Arquillian testing on remote server

I want to test my war file on remote server but it is not working and giving me error:
sun.net.www.protocol.http.HttpURLConnection$HttpInputStream cannot be cast to com.itextpdf.text.pdf.codec.Base64$InputStream
I dont know what i am doing wrong.I am new to arquillian and have checked almost all the links available but still not got any solution over this..
Here is my arquillian.xml
<?xml version="1.0" encoding="UTF-8"?>
<arquillian xmlns="http://jboss.org/schema/arquillian"
xmlns:xsi="http://www.w3.org/2001/XMLSchema-instance"
xsi:schemaLocation="http://jboss.org/schema/arquillian
http://jboss.org/schema/arquillian/arquillian_1_0.xsd">
<!-- Uncomment to have test archives exported to the file system for inspection -->
<!-- <engine> -->
<!-- <property name="deploymentExportPath">target/</property> -->
<!-- </engine> -->
<!-- Force the use of the Servlet 3.0 protocol with all containers, as it
is the most mature -->
<defaultProtocol type="Servlet 3.0" />
<!-- Example configuration for a remote JBoss EAP 6 instance -->
<container qualifier="jboss" default="true">
<!-- By default, arquillian will use the JBOSS_HOME environment variable.

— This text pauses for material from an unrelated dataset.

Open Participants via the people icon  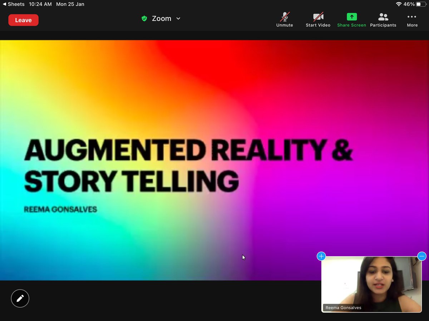pyautogui.click(x=383, y=16)
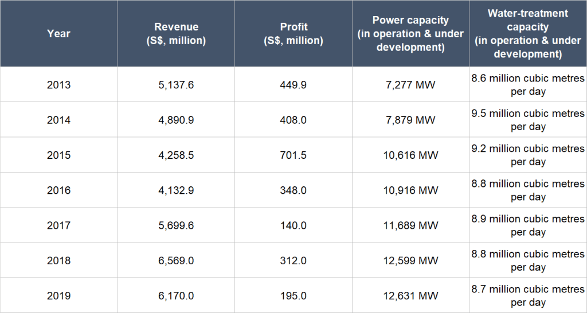Select the 2019 year cell

tap(58, 296)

Alternatively, the configuration below can be uncommented. -->
<configuration>
<!-- <property name="jbossHome">/opt/jboss7</property> --> <!-- <property name="managementAddress">197.242.148.253</property> <property
name="managementPort">22000</property> <property name="username"></property>
<property name="password"></property> -->
<property name="managementAddress">197.242.148.253</property>
<property name="managementPort">22000</property>
<property name="username">abc</property>
<property name="password">aabc123</property>
</configuration>
</container>
</arquillian>
This is my test class
public class ArqTest extends Arquillian{
//creates war and deploys it
#Deployment(testable = true)
public static WebArchive createNotTestableDeployment() {
final WebArchive war = ShrinkWrap.create(WebArchive.class, "USSD.war")
.addClasses(ShowConversations.class)
.addAsManifestResource(EmptyAsset.INSTANCE, ArchivePaths.create("beans.xml"));
System.out.println("deployed");
System.out.println(war.getName());
return war;
}
#RunAsClient
#Test(dataProvider = Arquillian.ARQUILLIAN_DATA_PROVIDER)

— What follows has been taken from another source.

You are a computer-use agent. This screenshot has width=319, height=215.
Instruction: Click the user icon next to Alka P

public void Test() throws IOException {
URL url = new URL("http://197.242.148.253");
InputStream is = (InputStream) url.openStream();
BufferedReader br = new BufferedReader(new
InputStreamReader(is));
String result = br.readLine();
System.out.println(result+"hello");
br.close();
}
}
Can any body provide me some help over this
Try to add at the configuration node the next property:
<property name="allowConnectingToRunningServer">true</property>
Dunno if this will solve your error but I think you need it because, if not, arquillian tries to create a new jBoss instance instead of using the remote running one.